The real Rona lesson: Update takeover rulesYvan Allaire | Financial Post
In the U.S. when the board says no to a would-be acquisitor, the matter is largely settled.
English-Canadian media are in a tizzy. The Quebec government wants to block the takeover of Rona by the American Lowe’s Cos. Inc. Nationalistic impudence, misguided tampering with financial markets, jingoistic economic policies — the salvo of epithets has been astonishing.
Yet, they’re all missing the point. Rona has adopted an obsolete ownership model (one share, one vote, etc.) that puts its fate in the hands of speculators, share-swappers, arbitrage funds and hedge funds. It is subjected to a set of rules governing takeovers in Canada written and enforced by securities commissions, which rules have no equivalent in the United States, the shining champion of free markets.
Let’s see how this works.
First, if Rona had put in place a capital structure with a dual class of shares, say like Canadian Tire, a takeover without the consent of the board and the controlling shareholders would be impossible. No need for any government to intervene.
Second, if Rona had a staggered board (that is, only one third of board members stand for election each year, a rarity in Canada), as do many U.S. corporations, the board could easily resist the unwanted advances of a corporate suitor. No need for the government to intervene.
Third, let’s suppose that Canada, like several U.S. states, had by law given boards of directors the legal authority to assess unwanted bids for their companies, take into account the interest of all stakeholders (including shareholders) and just say no, if in their considered judgment a transaction is not in the best interest of the company.

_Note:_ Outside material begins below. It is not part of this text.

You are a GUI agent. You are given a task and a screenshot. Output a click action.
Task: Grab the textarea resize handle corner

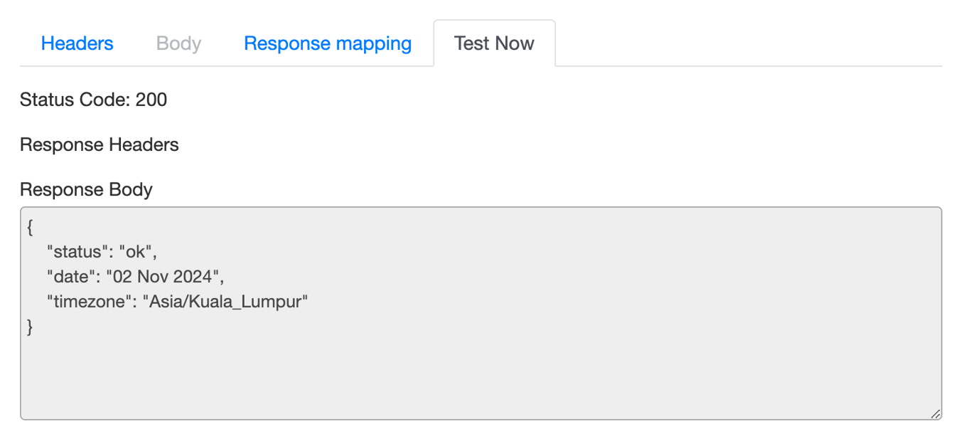[935, 413]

Remember the board of Rona said “No, thank you” to Lowe’s. The Quebec government is not going against the will of the board.
Remember how the attempted acquisition of the Iowa-based convenience store chain Casey’s by Quebec’s Alimentation Couche Tard was thwarted by the board acting fully within the purview of Iowa business laws. No economic jingoism here and no need for the government to intervene.
But wait. The Canadian Business Corporation Act actually says that: “Every director and officer of a corporation in exercising their powers and discharging their duties shall (a) act honestly and in good faith with a view to the best interests of the corporation; (emphasis added).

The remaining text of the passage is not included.